▸ REQUIREMENT:
Retype every entry in its entirety, without alteration.

*****

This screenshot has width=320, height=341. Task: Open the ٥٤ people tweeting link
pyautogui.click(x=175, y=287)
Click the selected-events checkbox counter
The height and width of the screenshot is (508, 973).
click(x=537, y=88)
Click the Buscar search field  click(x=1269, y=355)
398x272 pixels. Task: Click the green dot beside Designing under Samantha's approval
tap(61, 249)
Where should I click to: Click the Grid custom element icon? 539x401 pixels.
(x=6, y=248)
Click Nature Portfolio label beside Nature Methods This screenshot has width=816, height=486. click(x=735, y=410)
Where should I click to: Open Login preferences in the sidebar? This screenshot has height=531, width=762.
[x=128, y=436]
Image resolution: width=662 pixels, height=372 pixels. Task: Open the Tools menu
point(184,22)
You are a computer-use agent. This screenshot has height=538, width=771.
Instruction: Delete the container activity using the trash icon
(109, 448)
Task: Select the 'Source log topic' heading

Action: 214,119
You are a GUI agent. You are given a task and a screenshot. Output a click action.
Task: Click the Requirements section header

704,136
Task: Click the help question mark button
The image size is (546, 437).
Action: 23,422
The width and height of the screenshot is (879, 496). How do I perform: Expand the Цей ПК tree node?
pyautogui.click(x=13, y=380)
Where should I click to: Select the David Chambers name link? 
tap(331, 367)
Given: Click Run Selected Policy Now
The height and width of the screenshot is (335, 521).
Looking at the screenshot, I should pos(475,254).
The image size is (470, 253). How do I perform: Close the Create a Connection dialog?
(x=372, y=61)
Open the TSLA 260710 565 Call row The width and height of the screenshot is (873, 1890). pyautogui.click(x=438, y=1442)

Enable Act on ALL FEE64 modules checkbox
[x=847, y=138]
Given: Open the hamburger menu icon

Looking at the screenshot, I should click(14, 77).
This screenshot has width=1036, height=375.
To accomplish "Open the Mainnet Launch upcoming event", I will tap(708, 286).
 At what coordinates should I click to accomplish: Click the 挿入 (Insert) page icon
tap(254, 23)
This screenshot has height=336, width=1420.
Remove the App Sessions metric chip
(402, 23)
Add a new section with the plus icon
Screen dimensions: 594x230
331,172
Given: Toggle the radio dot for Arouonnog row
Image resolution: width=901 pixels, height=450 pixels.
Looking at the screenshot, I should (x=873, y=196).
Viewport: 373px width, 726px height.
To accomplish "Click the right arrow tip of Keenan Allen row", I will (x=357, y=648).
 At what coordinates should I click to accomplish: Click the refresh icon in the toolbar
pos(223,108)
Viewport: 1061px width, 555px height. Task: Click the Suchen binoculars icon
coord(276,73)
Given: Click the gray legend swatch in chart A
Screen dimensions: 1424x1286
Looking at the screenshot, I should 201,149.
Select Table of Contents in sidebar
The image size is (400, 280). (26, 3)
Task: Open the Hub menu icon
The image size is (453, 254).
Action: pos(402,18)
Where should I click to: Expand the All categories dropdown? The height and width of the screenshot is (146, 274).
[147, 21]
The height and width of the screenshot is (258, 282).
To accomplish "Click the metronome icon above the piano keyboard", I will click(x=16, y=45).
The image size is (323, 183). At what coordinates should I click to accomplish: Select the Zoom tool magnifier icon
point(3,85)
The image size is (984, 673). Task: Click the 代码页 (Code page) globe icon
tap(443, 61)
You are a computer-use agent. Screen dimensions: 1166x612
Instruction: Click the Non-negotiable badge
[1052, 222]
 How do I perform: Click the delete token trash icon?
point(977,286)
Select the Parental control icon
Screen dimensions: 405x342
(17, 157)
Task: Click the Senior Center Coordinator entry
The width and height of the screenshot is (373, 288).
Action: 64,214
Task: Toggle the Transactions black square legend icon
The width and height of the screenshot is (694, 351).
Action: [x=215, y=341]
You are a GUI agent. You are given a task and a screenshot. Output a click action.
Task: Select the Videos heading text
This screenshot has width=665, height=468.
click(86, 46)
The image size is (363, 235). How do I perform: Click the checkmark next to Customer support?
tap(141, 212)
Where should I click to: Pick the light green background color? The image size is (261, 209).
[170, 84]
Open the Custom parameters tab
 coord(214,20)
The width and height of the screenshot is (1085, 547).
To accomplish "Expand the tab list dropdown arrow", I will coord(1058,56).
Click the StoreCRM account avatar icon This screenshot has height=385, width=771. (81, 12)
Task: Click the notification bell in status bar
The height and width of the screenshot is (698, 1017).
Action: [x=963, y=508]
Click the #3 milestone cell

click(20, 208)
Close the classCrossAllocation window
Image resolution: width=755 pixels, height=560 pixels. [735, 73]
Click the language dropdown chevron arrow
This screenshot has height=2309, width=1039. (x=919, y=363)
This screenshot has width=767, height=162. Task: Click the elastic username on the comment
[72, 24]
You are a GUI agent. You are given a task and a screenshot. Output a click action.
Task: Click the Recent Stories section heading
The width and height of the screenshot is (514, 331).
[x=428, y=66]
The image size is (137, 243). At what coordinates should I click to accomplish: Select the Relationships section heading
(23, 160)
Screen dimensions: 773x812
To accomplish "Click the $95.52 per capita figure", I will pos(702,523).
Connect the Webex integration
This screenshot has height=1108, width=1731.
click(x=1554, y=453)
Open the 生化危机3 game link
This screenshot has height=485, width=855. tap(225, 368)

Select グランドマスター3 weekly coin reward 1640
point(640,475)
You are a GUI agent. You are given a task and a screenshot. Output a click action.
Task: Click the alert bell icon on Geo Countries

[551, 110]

*****

▸ RESPONSE:
This screenshot has width=320, height=341. Task: Open the ٥٤ people tweeting link
pyautogui.click(x=175, y=287)
Click the selected-events checkbox counter
The height and width of the screenshot is (508, 973).
click(x=537, y=88)
Click the Buscar search field  click(x=1269, y=355)
398x272 pixels. Task: Click the green dot beside Designing under Samantha's approval
tap(61, 249)
Where should I click to: Click the Grid custom element icon? 539x401 pixels.
(x=6, y=248)
Click Nature Portfolio label beside Nature Methods This screenshot has width=816, height=486. click(x=735, y=410)
Where should I click to: Open Login preferences in the sidebar? This screenshot has height=531, width=762.
[x=128, y=436]
Image resolution: width=662 pixels, height=372 pixels. Task: Open the Tools menu
point(184,22)
You are a computer-use agent. This screenshot has height=538, width=771.
Instruction: Delete the container activity using the trash icon
(109, 448)
Task: Select the 'Source log topic' heading

Action: 214,119
You are a GUI agent. You are given a task and a screenshot. Output a click action.
Task: Click the Requirements section header

704,136
Task: Click the help question mark button
The image size is (546, 437).
Action: 23,422
The width and height of the screenshot is (879, 496). How do I perform: Expand the Цей ПК tree node?
pyautogui.click(x=13, y=380)
Where should I click to: Select the David Chambers name link? 
tap(331, 367)
Given: Click Run Selected Policy Now
The height and width of the screenshot is (335, 521).
Looking at the screenshot, I should pos(475,254).
The image size is (470, 253). How do I perform: Close the Create a Connection dialog?
(x=372, y=61)
Open the TSLA 260710 565 Call row The width and height of the screenshot is (873, 1890). pyautogui.click(x=438, y=1442)

Enable Act on ALL FEE64 modules checkbox
[x=847, y=138]
Given: Open the hamburger menu icon

Looking at the screenshot, I should click(14, 77).
This screenshot has width=1036, height=375.
To accomplish "Open the Mainnet Launch upcoming event", I will tap(708, 286).
 At what coordinates should I click to accomplish: Click the 挿入 (Insert) page icon
tap(254, 23)
This screenshot has height=336, width=1420.
Remove the App Sessions metric chip
(402, 23)
Add a new section with the plus icon
Screen dimensions: 594x230
331,172
Given: Toggle the radio dot for Arouonnog row
Image resolution: width=901 pixels, height=450 pixels.
Looking at the screenshot, I should (x=873, y=196).
Viewport: 373px width, 726px height.
To accomplish "Click the right arrow tip of Keenan Allen row", I will (x=357, y=648).
 At what coordinates should I click to accomplish: Click the refresh icon in the toolbar
pos(223,108)
Viewport: 1061px width, 555px height. Task: Click the Suchen binoculars icon
coord(276,73)
Given: Click the gray legend swatch in chart A
Screen dimensions: 1424x1286
Looking at the screenshot, I should 201,149.
Select Table of Contents in sidebar
The image size is (400, 280). (26, 3)
Task: Open the Hub menu icon
The image size is (453, 254).
Action: pos(402,18)
Where should I click to: Expand the All categories dropdown? The height and width of the screenshot is (146, 274).
[147, 21]
The height and width of the screenshot is (258, 282).
To accomplish "Click the metronome icon above the piano keyboard", I will click(x=16, y=45).
The image size is (323, 183). At what coordinates should I click to accomplish: Select the Zoom tool magnifier icon
point(3,85)
The image size is (984, 673). Task: Click the 代码页 (Code page) globe icon
tap(443, 61)
You are a computer-use agent. Screen dimensions: 1166x612
Instruction: Click the Non-negotiable badge
[1052, 222]
 How do I perform: Click the delete token trash icon?
point(977,286)
Select the Parental control icon
Screen dimensions: 405x342
(17, 157)
Task: Click the Senior Center Coordinator entry
The width and height of the screenshot is (373, 288).
Action: 64,214
Task: Toggle the Transactions black square legend icon
The width and height of the screenshot is (694, 351).
Action: [x=215, y=341]
You are a GUI agent. You are given a task and a screenshot. Output a click action.
Task: Select the Videos heading text
This screenshot has width=665, height=468.
click(86, 46)
The image size is (363, 235). How do I perform: Click the checkmark next to Customer support?
tap(141, 212)
Where should I click to: Pick the light green background color? The image size is (261, 209).
[170, 84]
Open the Custom parameters tab
 coord(214,20)
The width and height of the screenshot is (1085, 547).
To accomplish "Expand the tab list dropdown arrow", I will coord(1058,56).
Click the StoreCRM account avatar icon This screenshot has height=385, width=771. (81, 12)
Task: Click the notification bell in status bar
The height and width of the screenshot is (698, 1017).
Action: [x=963, y=508]
Click the #3 milestone cell

click(20, 208)
Close the classCrossAllocation window
Image resolution: width=755 pixels, height=560 pixels. [735, 73]
Click the language dropdown chevron arrow
This screenshot has height=2309, width=1039. (x=919, y=363)
This screenshot has width=767, height=162. Task: Click the elastic username on the comment
[72, 24]
You are a GUI agent. You are given a task and a screenshot. Output a click action.
Task: Click the Recent Stories section heading
The width and height of the screenshot is (514, 331).
[x=428, y=66]
The image size is (137, 243). At what coordinates should I click to accomplish: Select the Relationships section heading
(23, 160)
Screen dimensions: 773x812
To accomplish "Click the $95.52 per capita figure", I will pos(702,523).
Connect the Webex integration
This screenshot has height=1108, width=1731.
click(x=1554, y=453)
Open the 生化危机3 game link
This screenshot has height=485, width=855. tap(225, 368)

Select グランドマスター3 weekly coin reward 1640
point(640,475)
You are a GUI agent. You are given a task and a screenshot. Output a click action.
Task: Click the alert bell icon on Geo Countries

[551, 110]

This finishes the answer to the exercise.